Indian PM misleading public on cables: Assange

Lily

B.R
Staff member
New Delhi March 22:

The head of whistleblower website WikiLeaks Monday accused Prime Minister Manmohan Singh of deliberately misleading the public by claiming that leaked US diplomatic cables allegedly pointing to payoffs to MPs during a 2008 parliamentary trust vote were not authentic.

"The comments I have been hearing from Prime Minister Singh these, to me, seem to be a deliberate attempt to mislead the public by suggesting that governments around the world do not accept the material," Wikileaks editor-in-chief Julian Assange told to a news channel in an interview.

As per the WikiLeaks cables published in The Hindu, a US diplomat was told that Rs.50-60 crore was kept aside by the Congress party to get some opposition members of the Lok Sabha on board before the trust vote in July 2008 during the first tenure of the United Progressive Alliance (UPA) government.

The prime minister said in parliament that the government could not "confirm the veracity, contents or even the existence of such communications", and added that many persons mentioned in the cables have "stoutly denied the veracity of the contents". Assange asserted that there "is no doubt, whatsoever, that the cables are authentic", which was the reason why the US government has been very upset over the leak of the diplomatic cables.

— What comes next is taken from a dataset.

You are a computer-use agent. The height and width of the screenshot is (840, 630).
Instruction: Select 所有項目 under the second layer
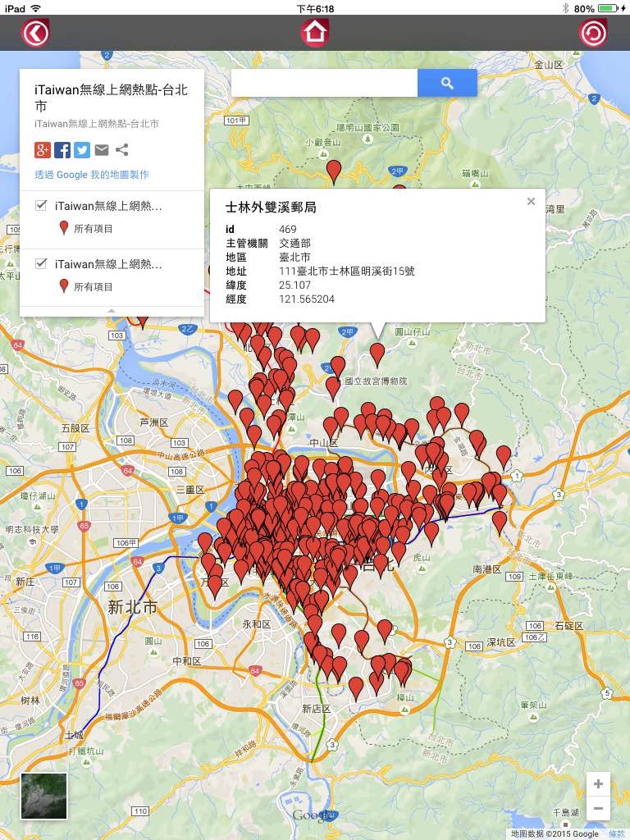point(94,287)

He said that there was "no doubt that these are bonafide reports sent by the American ambassador (in India) back to Washington and these should be seen in that context". That does not mean every fact in them are correct, you have to look at their sources and how they have this information," added Assange. He said that the defence argument was "actually the behaviour of guilty men".

"A man who is innocent doesn't tend to behave like that. That doesn't mean people making those statements, like Prime Minister Singh and so on, are guilty of this particular crime. It suggests something that how Indian parliamentarianss and politicians respond to very serious allegations. They respond through indirection and attempting to cover up the issue for the public rather than address it fully and frankly," Assange asserted.

He felt that if the cable on bribery was incorrect, the US envoy in India "has a lot to answer" for sending cables to Washington "about senior politicians and the behaviour of Indian parliaments, which is cast in very negative light". "Either he has committed a grave error that would damage Indian and American relations and should resign on that matter; or the report was correct and he was reporting correctly and he had checked his fact before reporting back to Washington," Assange said.

He suspected that the "most serious issue in the cable, I suspect, is yet to be revealed". "There is quite a bit of time to go through the material: the material from Pakistan, China. It is likely to be of interest to the Indian population," he said. There are about 6,000 cables from the US embassy in India. "What we are looking at more carefully are the cables from Pakistan and those are something that are yet to be published. We are working to have those published," he said.